== WORK INSTRUCTION 1 ==
Could you repeat the piece on AI-generated card games from "On a tangentally" to "play, and such.", swapping "machine learning" for "reinforcement learning"?
== WORK INSTRUCTION 2 ==
Can you carry on the piece on AI-generated card games from where it stops?

== PASSAGE FOR REVIEW ==
^^^^^^^^

AI System Invents New Card Games (For Humans)
jtogel writes "This New Scientist article describes our AI system that automatically generates card games. The article contains a description of a playable card game generated by our system. But card games are just the beginning... The card game generator is a part of a larger project to automatise all of game development using artificial intelligence methods — we're also working on level generation for a variety of different games, and on rule generation for simple arcade-like games."
On a tangentally related idea, we're working on a project of machine learning to take games and the rules of play, then derive strategy based on the rules.
Nothing particularly new, except we don't define what winning is, just the rules of the game. No hint is given to what constitutes good play, or even what "playing" is. Although it is a very slow process depending on game complexity (learning can take weeks and sometimes months of processing time), it requires no real programming effort, beause we don't have to know what "good" play is or some series of algorithms; it produces better and better tactics and strategies of play during the learning process, by experimenting with the rules, how to play, and such.

^^^^^^^^

== EXERCISE DATA ==
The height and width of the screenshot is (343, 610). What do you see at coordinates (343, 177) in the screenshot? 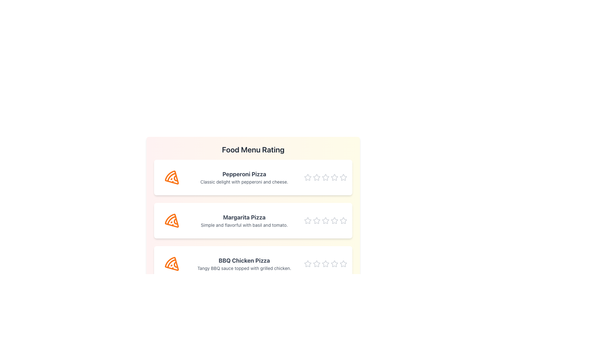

^^^^^^^^

== TASK ANSWER 1 ==
On a tangentally related idea, we're working on a project of reinforcement learning to take games and the rules of play, then derive strategy based on the rules.
Nothing particularly new, except we don't define what winning is, just the rules of the game. No hint is given to what constitutes good play, or even what "playing" is. Although it is a very slow process depending on game complexity (learning can take weeks and sometimes months of processing time), it requires no real programming effort, beause we don't have to know what "good" play is or some series of algorithms; it produces better and better tactics and strategies of play during the learning process, by experimenting with the rules, how to play, and such.

== TASK ANSWER 2 ==
What's cool about this, is that you can watch it teaching itself different strategies and tactics. Some of the "tactics" it creates are many times counter intuitive or plain bizarre, but based on the overall strategies it develops, allows for some really different playing experiences as it doesn't follow human game logic based on experience with "similar" games or "intuition".
I'm a satanic clam.
I see MMO expansions someday taking this route to expedite content generation. Players complain there's not enough content? Drag and drop your quest generator with a bit of human tweaking and you're good to go. I'm sure some of the systems in Eve were generated partly through random generation.
It turns out that procedural generation is conceptually pretty easy; but making it good is much harder. Early videogames(from the era where memory and storage constraints were Serious Business) and demoscene stuff(where the constraints are wholly artificial; but that's the point of the exercise) are pretty much forced to rely on it heavily because they simply didn't have the option of storing canned content.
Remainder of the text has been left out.